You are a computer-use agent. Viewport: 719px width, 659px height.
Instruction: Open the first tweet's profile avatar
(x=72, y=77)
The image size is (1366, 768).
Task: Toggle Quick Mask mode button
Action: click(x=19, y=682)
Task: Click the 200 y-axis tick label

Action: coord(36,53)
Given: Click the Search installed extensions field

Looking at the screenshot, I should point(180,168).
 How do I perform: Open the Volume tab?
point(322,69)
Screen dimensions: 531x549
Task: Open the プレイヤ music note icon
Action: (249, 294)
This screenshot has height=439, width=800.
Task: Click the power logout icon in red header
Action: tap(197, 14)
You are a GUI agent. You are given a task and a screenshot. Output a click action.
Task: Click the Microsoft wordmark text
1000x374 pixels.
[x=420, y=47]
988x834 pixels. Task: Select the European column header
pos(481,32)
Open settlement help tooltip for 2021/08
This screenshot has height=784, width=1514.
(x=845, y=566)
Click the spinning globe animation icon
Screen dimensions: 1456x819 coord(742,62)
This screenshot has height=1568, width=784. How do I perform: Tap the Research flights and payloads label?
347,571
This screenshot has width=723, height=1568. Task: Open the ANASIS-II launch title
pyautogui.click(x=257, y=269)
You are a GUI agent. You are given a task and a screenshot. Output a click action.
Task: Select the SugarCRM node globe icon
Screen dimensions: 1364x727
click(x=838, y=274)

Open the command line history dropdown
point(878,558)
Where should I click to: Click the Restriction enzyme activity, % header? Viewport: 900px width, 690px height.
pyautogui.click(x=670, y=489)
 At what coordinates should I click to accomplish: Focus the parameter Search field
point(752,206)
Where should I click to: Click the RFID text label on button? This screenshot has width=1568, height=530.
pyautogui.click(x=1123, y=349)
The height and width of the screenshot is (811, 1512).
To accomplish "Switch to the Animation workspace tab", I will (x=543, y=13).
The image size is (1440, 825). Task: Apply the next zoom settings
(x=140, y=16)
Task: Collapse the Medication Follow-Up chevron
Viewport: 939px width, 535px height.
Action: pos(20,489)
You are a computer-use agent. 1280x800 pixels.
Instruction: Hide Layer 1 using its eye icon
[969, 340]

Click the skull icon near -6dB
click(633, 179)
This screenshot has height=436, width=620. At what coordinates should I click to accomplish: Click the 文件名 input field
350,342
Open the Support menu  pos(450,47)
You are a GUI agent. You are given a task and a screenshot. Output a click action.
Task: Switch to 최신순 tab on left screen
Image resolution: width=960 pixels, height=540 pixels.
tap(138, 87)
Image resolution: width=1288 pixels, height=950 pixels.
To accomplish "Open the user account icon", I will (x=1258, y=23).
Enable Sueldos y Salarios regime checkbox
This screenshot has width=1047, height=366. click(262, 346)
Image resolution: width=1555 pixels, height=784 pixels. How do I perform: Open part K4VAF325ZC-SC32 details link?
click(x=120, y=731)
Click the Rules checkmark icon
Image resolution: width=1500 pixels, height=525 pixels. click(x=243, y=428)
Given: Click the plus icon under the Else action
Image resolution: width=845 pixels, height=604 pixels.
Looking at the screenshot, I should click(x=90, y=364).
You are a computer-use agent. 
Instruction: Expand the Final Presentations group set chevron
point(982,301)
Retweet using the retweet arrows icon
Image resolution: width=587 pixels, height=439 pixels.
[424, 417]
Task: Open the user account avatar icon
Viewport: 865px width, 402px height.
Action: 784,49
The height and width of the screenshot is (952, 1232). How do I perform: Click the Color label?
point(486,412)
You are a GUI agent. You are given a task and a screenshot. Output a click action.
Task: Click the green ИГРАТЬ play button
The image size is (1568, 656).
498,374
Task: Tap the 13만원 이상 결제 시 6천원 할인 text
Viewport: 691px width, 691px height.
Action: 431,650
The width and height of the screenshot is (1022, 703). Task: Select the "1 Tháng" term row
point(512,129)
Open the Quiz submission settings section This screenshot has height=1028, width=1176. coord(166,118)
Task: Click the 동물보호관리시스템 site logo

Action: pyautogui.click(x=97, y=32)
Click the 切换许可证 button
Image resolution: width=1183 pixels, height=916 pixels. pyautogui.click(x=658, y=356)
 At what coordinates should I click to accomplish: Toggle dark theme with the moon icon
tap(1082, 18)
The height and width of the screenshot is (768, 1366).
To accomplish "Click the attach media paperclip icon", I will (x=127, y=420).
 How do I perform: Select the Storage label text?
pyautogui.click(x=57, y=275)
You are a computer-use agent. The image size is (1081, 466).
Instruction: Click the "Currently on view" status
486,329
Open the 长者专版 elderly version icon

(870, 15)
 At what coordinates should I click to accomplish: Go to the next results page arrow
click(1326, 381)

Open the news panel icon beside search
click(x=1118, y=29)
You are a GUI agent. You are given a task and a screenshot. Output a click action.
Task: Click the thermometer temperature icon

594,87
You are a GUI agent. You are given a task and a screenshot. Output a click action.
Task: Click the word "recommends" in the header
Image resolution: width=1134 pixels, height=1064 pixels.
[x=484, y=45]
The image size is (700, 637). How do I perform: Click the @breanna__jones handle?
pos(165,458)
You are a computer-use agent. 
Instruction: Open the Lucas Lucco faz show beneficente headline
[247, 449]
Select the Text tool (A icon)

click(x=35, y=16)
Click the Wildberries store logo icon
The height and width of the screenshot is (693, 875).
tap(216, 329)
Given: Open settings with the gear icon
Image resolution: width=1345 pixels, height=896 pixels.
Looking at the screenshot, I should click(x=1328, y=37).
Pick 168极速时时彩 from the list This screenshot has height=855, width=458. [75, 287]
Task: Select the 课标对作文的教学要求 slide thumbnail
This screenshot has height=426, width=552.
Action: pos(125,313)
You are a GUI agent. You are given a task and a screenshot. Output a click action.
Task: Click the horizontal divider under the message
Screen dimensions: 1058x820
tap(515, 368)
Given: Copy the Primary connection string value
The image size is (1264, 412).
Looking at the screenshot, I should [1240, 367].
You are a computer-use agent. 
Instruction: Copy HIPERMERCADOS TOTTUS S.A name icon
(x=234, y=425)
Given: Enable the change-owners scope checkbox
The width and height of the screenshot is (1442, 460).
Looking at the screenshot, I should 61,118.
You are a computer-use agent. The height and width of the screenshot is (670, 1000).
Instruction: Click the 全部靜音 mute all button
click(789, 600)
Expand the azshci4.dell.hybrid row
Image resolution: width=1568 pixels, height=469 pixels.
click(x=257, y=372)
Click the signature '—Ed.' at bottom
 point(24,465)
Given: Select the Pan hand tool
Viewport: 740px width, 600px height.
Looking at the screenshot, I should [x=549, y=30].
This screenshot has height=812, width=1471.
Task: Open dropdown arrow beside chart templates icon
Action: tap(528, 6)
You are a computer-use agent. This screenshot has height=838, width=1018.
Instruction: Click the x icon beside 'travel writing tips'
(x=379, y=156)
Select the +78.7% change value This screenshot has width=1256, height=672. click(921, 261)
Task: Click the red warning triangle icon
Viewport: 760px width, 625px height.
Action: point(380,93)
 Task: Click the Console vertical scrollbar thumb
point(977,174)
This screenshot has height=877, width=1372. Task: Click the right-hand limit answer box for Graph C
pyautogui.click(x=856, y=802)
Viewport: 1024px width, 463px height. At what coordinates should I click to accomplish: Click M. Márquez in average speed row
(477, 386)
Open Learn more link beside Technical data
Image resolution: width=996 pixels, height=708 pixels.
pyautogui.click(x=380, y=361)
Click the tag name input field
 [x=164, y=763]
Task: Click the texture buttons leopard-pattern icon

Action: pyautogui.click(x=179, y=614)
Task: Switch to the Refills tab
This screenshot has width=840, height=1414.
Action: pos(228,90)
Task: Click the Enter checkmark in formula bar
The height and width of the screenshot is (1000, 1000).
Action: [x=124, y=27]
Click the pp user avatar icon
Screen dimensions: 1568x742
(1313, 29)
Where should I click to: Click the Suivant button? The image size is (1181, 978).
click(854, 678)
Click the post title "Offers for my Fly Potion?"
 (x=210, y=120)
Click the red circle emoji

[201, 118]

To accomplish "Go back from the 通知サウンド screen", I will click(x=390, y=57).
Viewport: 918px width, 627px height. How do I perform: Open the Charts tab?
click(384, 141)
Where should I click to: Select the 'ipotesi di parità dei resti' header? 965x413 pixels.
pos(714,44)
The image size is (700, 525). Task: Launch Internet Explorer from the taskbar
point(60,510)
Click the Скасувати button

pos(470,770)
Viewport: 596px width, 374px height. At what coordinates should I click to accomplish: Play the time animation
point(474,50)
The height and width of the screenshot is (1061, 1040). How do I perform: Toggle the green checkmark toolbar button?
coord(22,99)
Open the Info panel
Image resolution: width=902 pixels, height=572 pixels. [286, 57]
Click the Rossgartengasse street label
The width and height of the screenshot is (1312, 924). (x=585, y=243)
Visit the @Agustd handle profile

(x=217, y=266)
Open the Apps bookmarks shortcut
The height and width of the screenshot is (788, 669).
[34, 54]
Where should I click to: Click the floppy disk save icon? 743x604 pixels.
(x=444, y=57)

◆ ◆ ◆ ◆ ◆ ◆ ◆

- **What to work on**: Both the first line of the data above and the line with "Open settlement help tooltip for 2021/08" must be included; please return exactly those lines and the ones between them.

- **Finished task**:
You are a computer-use agent. Viewport: 719px width, 659px height.
Instruction: Open the first tweet's profile avatar
(x=72, y=77)
The image size is (1366, 768).
Task: Toggle Quick Mask mode button
Action: click(x=19, y=682)
Task: Click the 200 y-axis tick label

Action: coord(36,53)
Given: Click the Search installed extensions field

Looking at the screenshot, I should point(180,168).
 How do I perform: Open the Volume tab?
point(322,69)
Screen dimensions: 531x549
Task: Open the プレイヤ music note icon
Action: (249, 294)
This screenshot has height=439, width=800.
Task: Click the power logout icon in red header
Action: tap(197, 14)
You are a GUI agent. You are given a task and a screenshot. Output a click action.
Task: Click the Microsoft wordmark text
1000x374 pixels.
[x=420, y=47]
988x834 pixels. Task: Select the European column header
pos(481,32)
Open settlement help tooltip for 2021/08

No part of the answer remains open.